- Work instructions
1: Please reproduce the part of the passage on the Value Formula starting with "You are saying that if he" and going on through "to pay for it.".
2: Translate this sentence from the passage on the Value Formula into Spanish: "The Value Formula gives you that evidence."
3: Extend the passage on the Value Formula from its final sentence onward.
--- Begin Given passage ---
Now we must get down to figures. Assuming that the property has passed your three tests of eligibility, and you feel that it is a good property for your purposes, we now learn what you should pay for it. There is no necessity to em­phasize the importance of this process. Even if you never read this book, you would certainly know that if you pay too much for a property, you are entering a deal in which you can make little or no profit. Conversely, you should be ready to pay a certain price! In no other way can you spot the good buys. That means the property for which the owner wants less (and some­times FAR less) than it is worth. Obviously you proceed to buy these with a minimum of dickering and delay. And, mark you, there WILL be such buys from time to time.

The importance of a thorough understanding of the Value Formula cannot be exaggerated. It is as much your means of measurement as if you were a buyer of yard goods and were setting out to buy some cloth. Would you let it be measured off by guesswork? In the same light, a property is worth a certain amount. And when you say it is worth that much you are saying many more things, between the lines.

You are saying that if a buyer pays the Value Formula amount for it, he can safely depend upon it that he will make a fine return on his investment.

You are saying that at this price, with a fair finance plan arranged, he will have a nice net profit in hand each year that will give him back his investment in a comparatively short time.

You are saying that if he has any of the usual setbacks, he will not be seriously hurt. That means if, after a time, a new roof is required, there will be a fat accumulation of profits out of which to pay for it.

The use of the Value Formula becomes even more important when we consider that it will establish a price. That price will be the one which you will feel for years in the payments that you will saddle yourself with for twenty or twenty-five years.

Then there is the matter of confidence. You will have a sense of sureness that you know what you are doing. If the Formula says—"Give him $12,433" (with a leeway of 5% either way) you know that when you refuse to pay him $14,000, you are making no mistake, even if you like the building and want it. You know that you are doing the right thing, and you reiterate the offer and withdraw and wait. Your conscience need feel no qualms. You've made no mistake.

THE USES OF THE VALUE FORMULA

There are four major uses of the Value Formula. The first use will often be of help to you. In most sales, there is the tradi­tional Alphonse-and-Gaston wrangle and haggle about price, with each side repeating again and again that it is worth so much, only to have the other side repeat that it is worth SO much. And you get nowhere. Both sides are expressing opinions. And opinions, of themselves, are worth little, unless substan­tiated by some evidence. The Value Formula gives you that evidence. You have an authoritative form with which you can sit down with an owner and demonstrate the true market value of the property—by the printed word. That often carries great weight. It gives you something more than just your opinion against the seller's. Often I have seen it convince the seller.

The second (and third) use of the Value Formula apply only to the real estate brokers. If you are a broker, interested only in making a commission, you will use the formula to convince buyers that the property is worth what the seller wants. Again, the printed authority will help you when you need something more than your opinion against the buyer's. With the Value Formula, you can demonstrate and prove authoritatively the market value of the building. In this regard, as brokers, you will use the Formula to help convince sellers, too, that they are asking too much, thus getting them to offer the property for a reasonable figure so that you can more easily sell it and make your commission.
--- End Given passage ---
--- Begin Data block ---
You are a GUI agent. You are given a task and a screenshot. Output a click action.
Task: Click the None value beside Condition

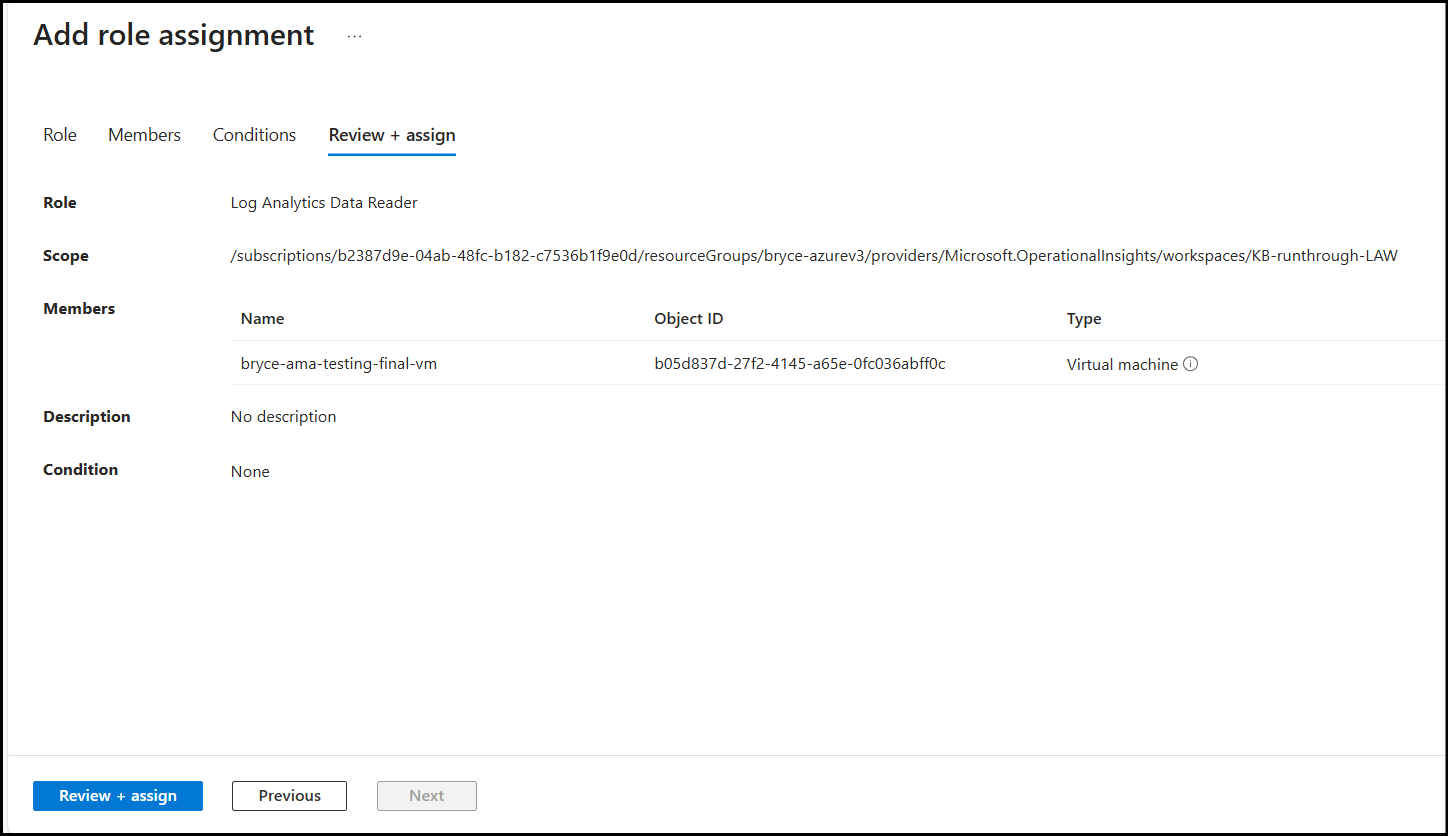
--- End Data block ---
- Exercise results
1:
You are saying that if he has any of the usual setbacks, he will not be seriously hurt. That means if, after a time, a new roof is required, there will be a fat accumulation of profits out of which to pay for it.

2: La Fórmula de Valor te da esa evidencia.

3:
The third use of the Formula is for making official ap­praisals. Brokers and appraisers are often called upon to make an appraisal for an estate, for a bank, for a tax assessment pur­pose, and for many other requirements. You will have a formal­ized, substantiated, neat and orderly method of arriving at an exact figure. Also, when you are up on the witness stand being cross-examined by the attorney for the taxpayer, you will be sure of yourself. He demands, "This figure you have given in your appraisal is just your opinion, is it not?"

You answer quietly, "No, it is not."

Usually you will get as the next question, "Then what is it?"

You reply, "It is an exact appraisal, fully and properly made."

Now, (and I've never seen it fail) he comes back with, "Just how did you arrive at this figure?"

That question is what ruins his case. Your answer is going to take between fifteen minutes and one hour, but he, having asked it, must listen (and so must the court or tax appeal board) to the whole answer to it! Now you proceed to spell out each step in the Value Formula as you did it on this prop­erty, and come out at the end with the exact answer. True, you will usually find that most of those in the courtroom haven't the faintest idea what you've been talking about, but you have driven home your point.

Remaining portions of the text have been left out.